[EXERCISE DIRECTIONS] Rename "GUI agent" to "interface assistant" everywhere it occurs in the items below. Leave everything else unchanged.

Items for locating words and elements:
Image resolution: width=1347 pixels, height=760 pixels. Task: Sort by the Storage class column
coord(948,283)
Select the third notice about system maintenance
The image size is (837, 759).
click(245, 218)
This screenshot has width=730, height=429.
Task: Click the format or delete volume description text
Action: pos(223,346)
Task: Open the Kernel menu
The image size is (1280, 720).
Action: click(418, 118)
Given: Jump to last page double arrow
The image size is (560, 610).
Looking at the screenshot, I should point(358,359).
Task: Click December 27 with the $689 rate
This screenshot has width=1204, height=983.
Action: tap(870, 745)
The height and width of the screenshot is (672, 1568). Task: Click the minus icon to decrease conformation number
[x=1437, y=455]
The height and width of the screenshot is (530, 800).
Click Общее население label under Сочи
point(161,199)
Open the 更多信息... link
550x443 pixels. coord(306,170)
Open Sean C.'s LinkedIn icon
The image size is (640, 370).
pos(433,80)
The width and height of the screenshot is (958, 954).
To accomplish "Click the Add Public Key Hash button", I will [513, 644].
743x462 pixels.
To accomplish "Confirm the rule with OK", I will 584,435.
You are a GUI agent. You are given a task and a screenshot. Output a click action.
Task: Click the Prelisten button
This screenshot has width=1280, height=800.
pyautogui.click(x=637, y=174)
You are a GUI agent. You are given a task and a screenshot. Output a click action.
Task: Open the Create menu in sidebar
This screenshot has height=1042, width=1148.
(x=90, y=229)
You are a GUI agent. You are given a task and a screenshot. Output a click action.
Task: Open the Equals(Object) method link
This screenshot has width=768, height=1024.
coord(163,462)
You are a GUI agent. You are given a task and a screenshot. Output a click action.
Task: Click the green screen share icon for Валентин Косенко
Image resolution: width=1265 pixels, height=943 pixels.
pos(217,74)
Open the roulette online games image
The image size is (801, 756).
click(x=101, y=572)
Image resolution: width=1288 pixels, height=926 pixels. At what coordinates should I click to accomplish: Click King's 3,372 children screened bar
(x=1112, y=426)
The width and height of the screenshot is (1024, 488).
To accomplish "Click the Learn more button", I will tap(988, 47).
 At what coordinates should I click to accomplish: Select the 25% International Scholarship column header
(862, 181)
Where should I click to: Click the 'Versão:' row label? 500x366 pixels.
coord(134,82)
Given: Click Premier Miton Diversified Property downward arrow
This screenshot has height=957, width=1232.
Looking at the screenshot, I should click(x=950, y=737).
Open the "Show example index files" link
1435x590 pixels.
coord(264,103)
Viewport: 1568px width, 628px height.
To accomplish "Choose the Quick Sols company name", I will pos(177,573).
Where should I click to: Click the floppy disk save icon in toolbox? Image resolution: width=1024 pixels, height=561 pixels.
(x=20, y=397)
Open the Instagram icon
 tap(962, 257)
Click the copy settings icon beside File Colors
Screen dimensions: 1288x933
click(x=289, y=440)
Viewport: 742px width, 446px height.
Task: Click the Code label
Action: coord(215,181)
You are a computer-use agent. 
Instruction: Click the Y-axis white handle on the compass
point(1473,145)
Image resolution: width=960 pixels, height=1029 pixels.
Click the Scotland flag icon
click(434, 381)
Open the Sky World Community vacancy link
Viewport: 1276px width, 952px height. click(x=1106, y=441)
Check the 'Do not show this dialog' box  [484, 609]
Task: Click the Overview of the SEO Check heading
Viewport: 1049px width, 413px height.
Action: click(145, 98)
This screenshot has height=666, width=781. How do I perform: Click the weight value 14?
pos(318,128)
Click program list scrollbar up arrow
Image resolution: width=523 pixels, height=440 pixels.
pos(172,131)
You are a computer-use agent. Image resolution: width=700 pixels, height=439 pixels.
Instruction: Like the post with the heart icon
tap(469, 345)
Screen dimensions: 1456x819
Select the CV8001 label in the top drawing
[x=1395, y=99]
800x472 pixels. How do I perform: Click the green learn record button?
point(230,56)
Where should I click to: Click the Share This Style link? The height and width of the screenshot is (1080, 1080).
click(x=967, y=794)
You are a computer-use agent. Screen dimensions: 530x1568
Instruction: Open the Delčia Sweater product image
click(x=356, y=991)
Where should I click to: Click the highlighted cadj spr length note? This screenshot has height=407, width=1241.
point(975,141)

[TASK ANSWER]
Image resolution: width=1347 pixels, height=760 pixels. Task: Sort by the Storage class column
coord(948,283)
Select the third notice about system maintenance
The image size is (837, 759).
click(245, 218)
This screenshot has width=730, height=429.
Task: Click the format or delete volume description text
Action: pos(223,346)
Task: Open the Kernel menu
The image size is (1280, 720).
Action: click(418, 118)
Given: Jump to last page double arrow
The image size is (560, 610).
Looking at the screenshot, I should point(358,359).
Task: Click December 27 with the $689 rate
This screenshot has width=1204, height=983.
Action: tap(870, 745)
The height and width of the screenshot is (672, 1568). Task: Click the minus icon to decrease conformation number
[x=1437, y=455]
The height and width of the screenshot is (530, 800).
Click Общее население label under Сочи
point(161,199)
Open the 更多信息... link
550x443 pixels. coord(306,170)
Open Sean C.'s LinkedIn icon
The image size is (640, 370).
pos(433,80)
The width and height of the screenshot is (958, 954).
To accomplish "Click the Add Public Key Hash button", I will [513, 644].
743x462 pixels.
To accomplish "Confirm the rule with OK", I will 584,435.
You are a interface assistant. You are given a task and a screenshot. Output a click action.
Task: Click the Prelisten button
This screenshot has width=1280, height=800.
pyautogui.click(x=637, y=174)
You are a interface assistant. You are given a task and a screenshot. Output a click action.
Task: Open the Create menu in sidebar
This screenshot has height=1042, width=1148.
(x=90, y=229)
You are a interface assistant. You are given a task and a screenshot. Output a click action.
Task: Open the Equals(Object) method link
This screenshot has width=768, height=1024.
coord(163,462)
You are a interface assistant. You are given a task and a screenshot. Output a click action.
Task: Click the green screen share icon for Валентин Косенко
Image resolution: width=1265 pixels, height=943 pixels.
pos(217,74)
Open the roulette online games image
The image size is (801, 756).
click(x=101, y=572)
Image resolution: width=1288 pixels, height=926 pixels. At what coordinates should I click to accomplish: Click King's 3,372 children screened bar
(x=1112, y=426)
The width and height of the screenshot is (1024, 488).
To accomplish "Click the Learn more button", I will tap(988, 47).
 At what coordinates should I click to accomplish: Select the 25% International Scholarship column header
(862, 181)
Where should I click to: Click the 'Versão:' row label? 500x366 pixels.
coord(134,82)
Given: Click Premier Miton Diversified Property downward arrow
This screenshot has height=957, width=1232.
Looking at the screenshot, I should click(x=950, y=737).
Open the "Show example index files" link
1435x590 pixels.
coord(264,103)
Viewport: 1568px width, 628px height.
To accomplish "Choose the Quick Sols company name", I will pos(177,573).
Where should I click to: Click the floppy disk save icon in toolbox? Image resolution: width=1024 pixels, height=561 pixels.
(x=20, y=397)
Open the Instagram icon
 tap(962, 257)
Click the copy settings icon beside File Colors
Screen dimensions: 1288x933
click(x=289, y=440)
Viewport: 742px width, 446px height.
Task: Click the Code label
Action: coord(215,181)
You are a computer-use agent. 
Instruction: Click the Y-axis white handle on the compass
point(1473,145)
Image resolution: width=960 pixels, height=1029 pixels.
Click the Scotland flag icon
click(434, 381)
Open the Sky World Community vacancy link
Viewport: 1276px width, 952px height. click(x=1106, y=441)
Check the 'Do not show this dialog' box  [484, 609]
Task: Click the Overview of the SEO Check heading
Viewport: 1049px width, 413px height.
Action: click(145, 98)
This screenshot has height=666, width=781. How do I perform: Click the weight value 14?
pos(318,128)
Click program list scrollbar up arrow
Image resolution: width=523 pixels, height=440 pixels.
pos(172,131)
You are a computer-use agent. Image resolution: width=700 pixels, height=439 pixels.
Instruction: Like the post with the heart icon
tap(469, 345)
Screen dimensions: 1456x819
Select the CV8001 label in the top drawing
[x=1395, y=99]
800x472 pixels. How do I perform: Click the green learn record button?
point(230,56)
Where should I click to: Click the Share This Style link? The height and width of the screenshot is (1080, 1080).
click(x=967, y=794)
You are a computer-use agent. Screen dimensions: 530x1568
Instruction: Open the Delčia Sweater product image
click(x=356, y=991)
Where should I click to: Click the highlighted cadj spr length note? This screenshot has height=407, width=1241.
point(975,141)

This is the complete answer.